## Information shown

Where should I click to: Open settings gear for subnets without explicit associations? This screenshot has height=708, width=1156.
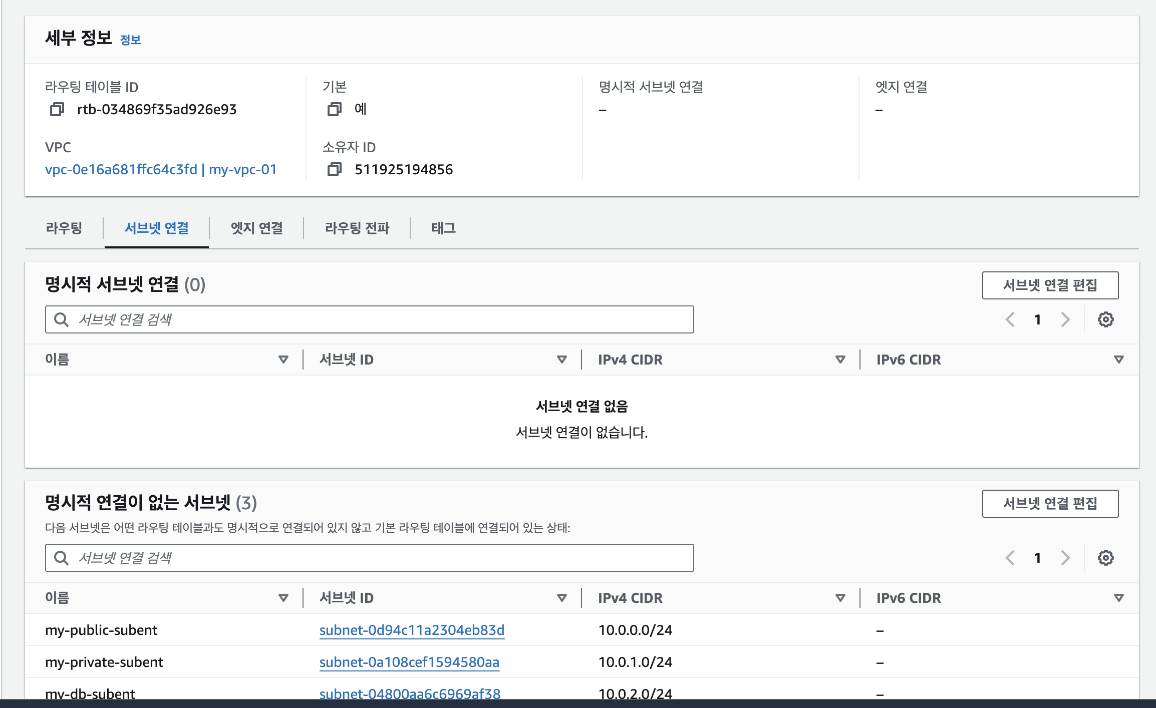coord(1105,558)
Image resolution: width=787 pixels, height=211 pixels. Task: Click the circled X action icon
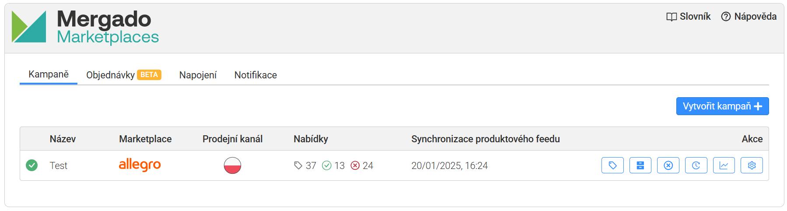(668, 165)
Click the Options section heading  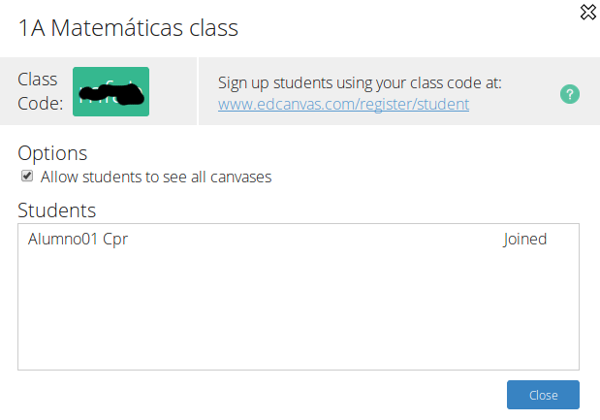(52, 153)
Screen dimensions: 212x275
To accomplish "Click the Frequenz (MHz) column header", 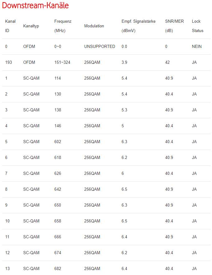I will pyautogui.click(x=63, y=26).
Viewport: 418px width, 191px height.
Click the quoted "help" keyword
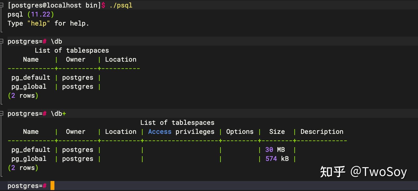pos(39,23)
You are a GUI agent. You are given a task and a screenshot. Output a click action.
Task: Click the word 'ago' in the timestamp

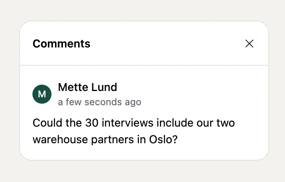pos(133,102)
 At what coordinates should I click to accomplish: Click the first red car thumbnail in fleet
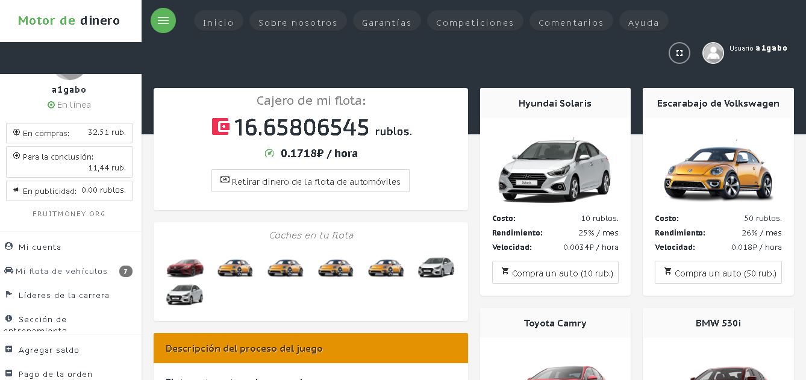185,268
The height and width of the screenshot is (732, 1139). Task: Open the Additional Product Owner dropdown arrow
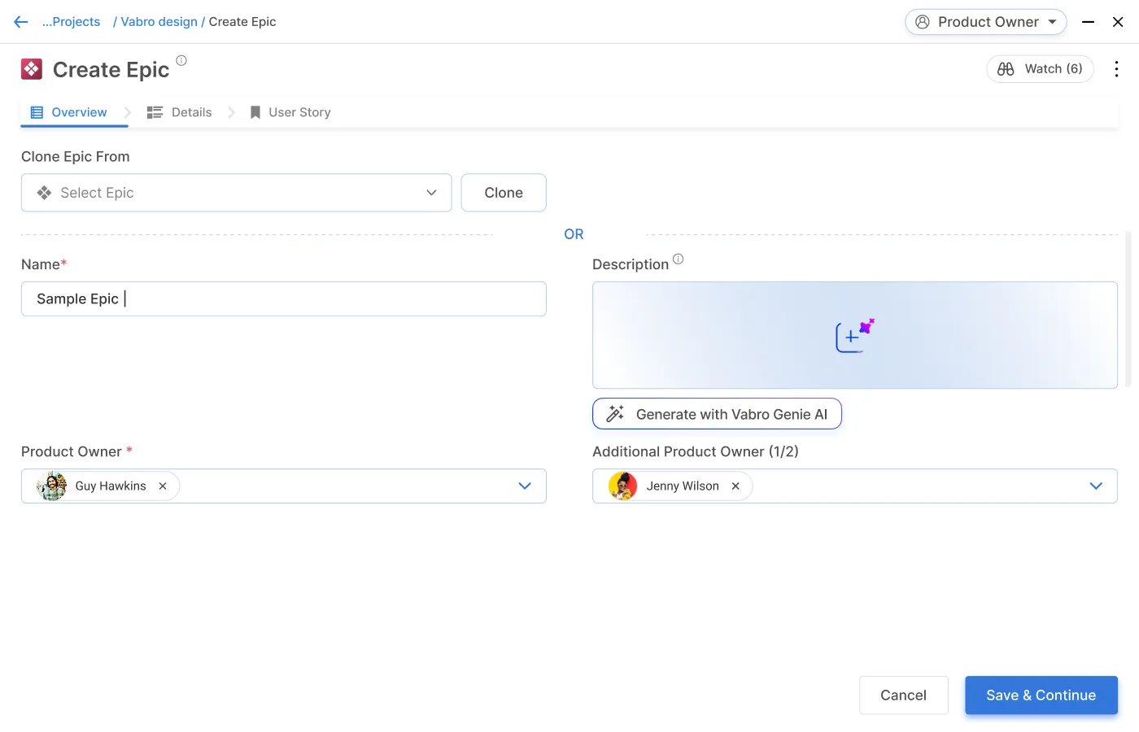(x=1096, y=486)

## Written problem
Identify every line in the records above that contains the string "should". Case counts.

## Full output
Where should I click to: Open settings gear for subnets without explicit associations? This screenshot has height=708, width=1156.
 At what coordinates should I click to accomplish: Click the first red car thumbnail in fleet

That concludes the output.